* [Set exercise]
Show every line of the listing below that contains the string "width", where uppercase and lowercase letters count as different.

* [Supplied entries]
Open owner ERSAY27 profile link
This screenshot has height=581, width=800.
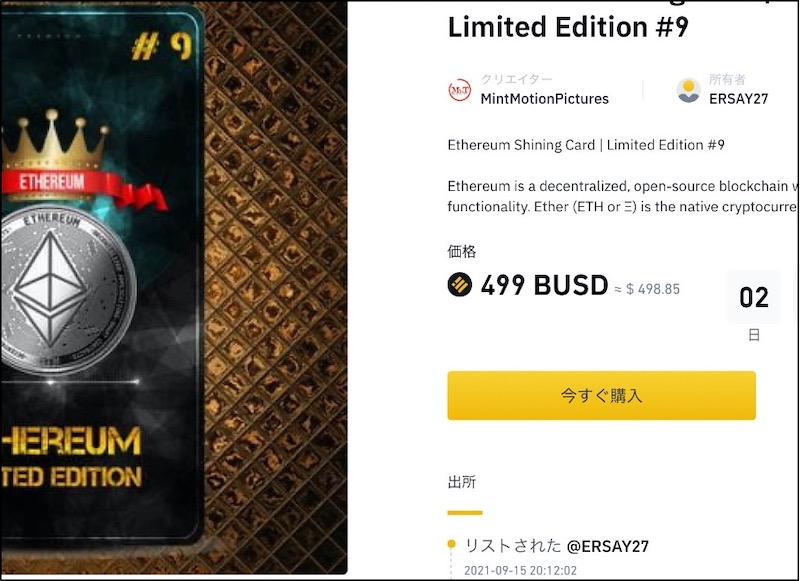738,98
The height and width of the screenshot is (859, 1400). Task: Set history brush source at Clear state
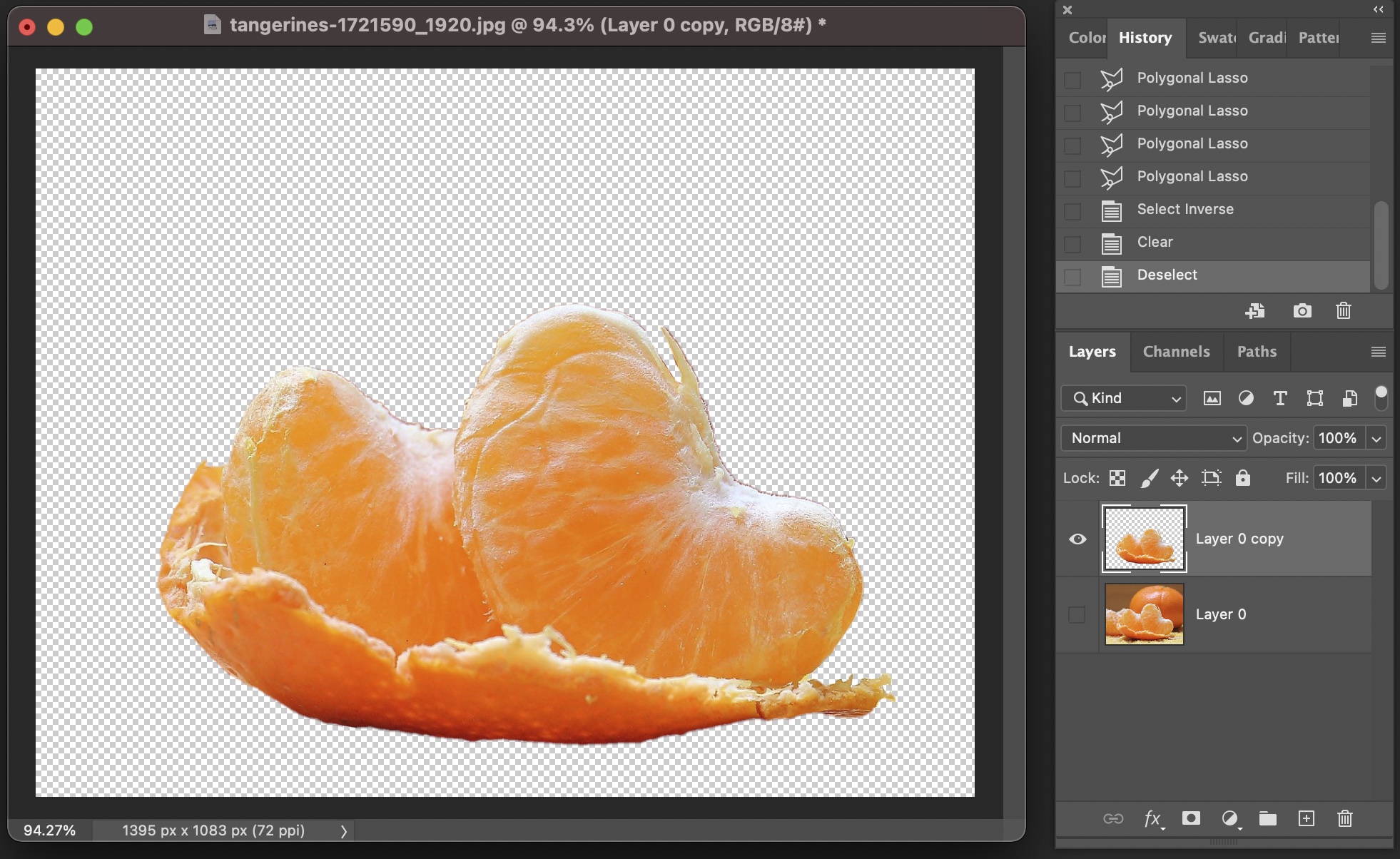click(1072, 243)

...

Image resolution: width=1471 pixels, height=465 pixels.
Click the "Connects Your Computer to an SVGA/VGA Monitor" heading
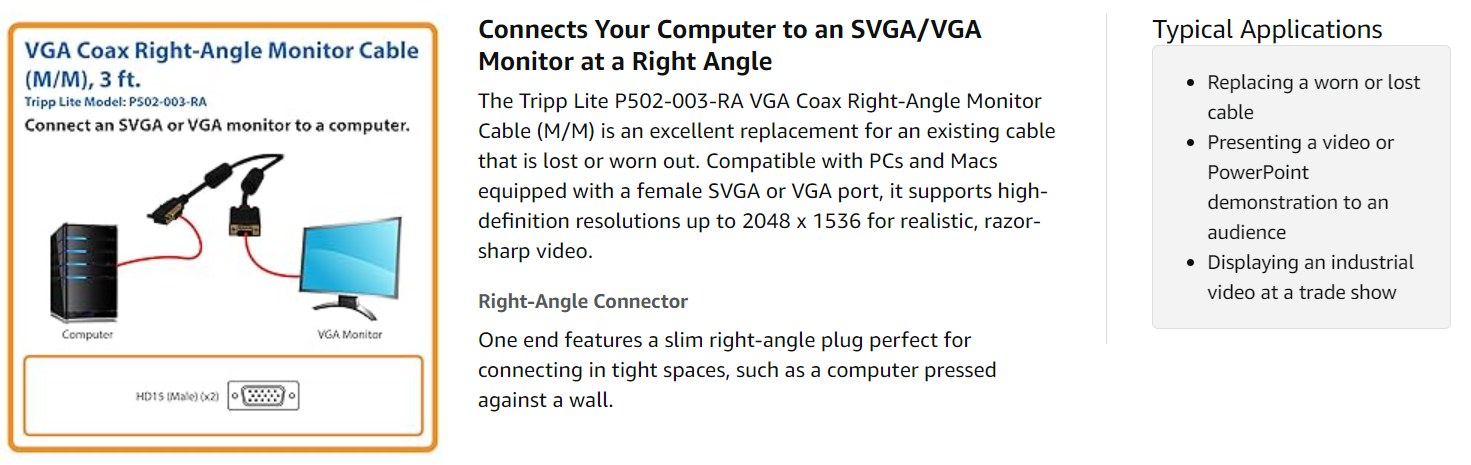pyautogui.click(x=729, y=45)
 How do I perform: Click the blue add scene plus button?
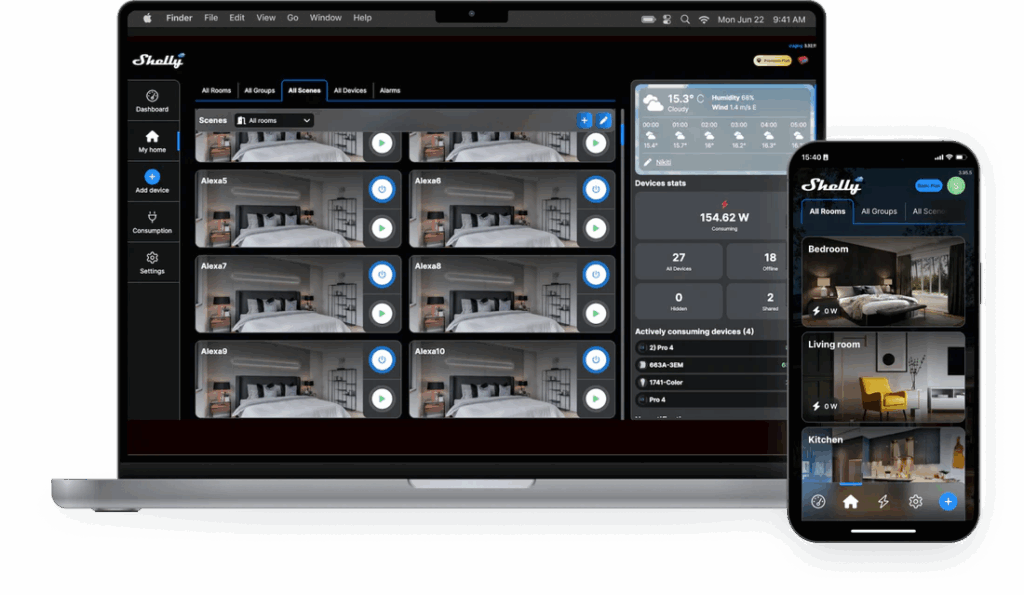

* [Written solution]
This screenshot has height=581, width=800.
The height and width of the screenshot is (859, 1400). Task: Set history brush source at Clear state
Image resolution: width=1471 pixels, height=465 pixels.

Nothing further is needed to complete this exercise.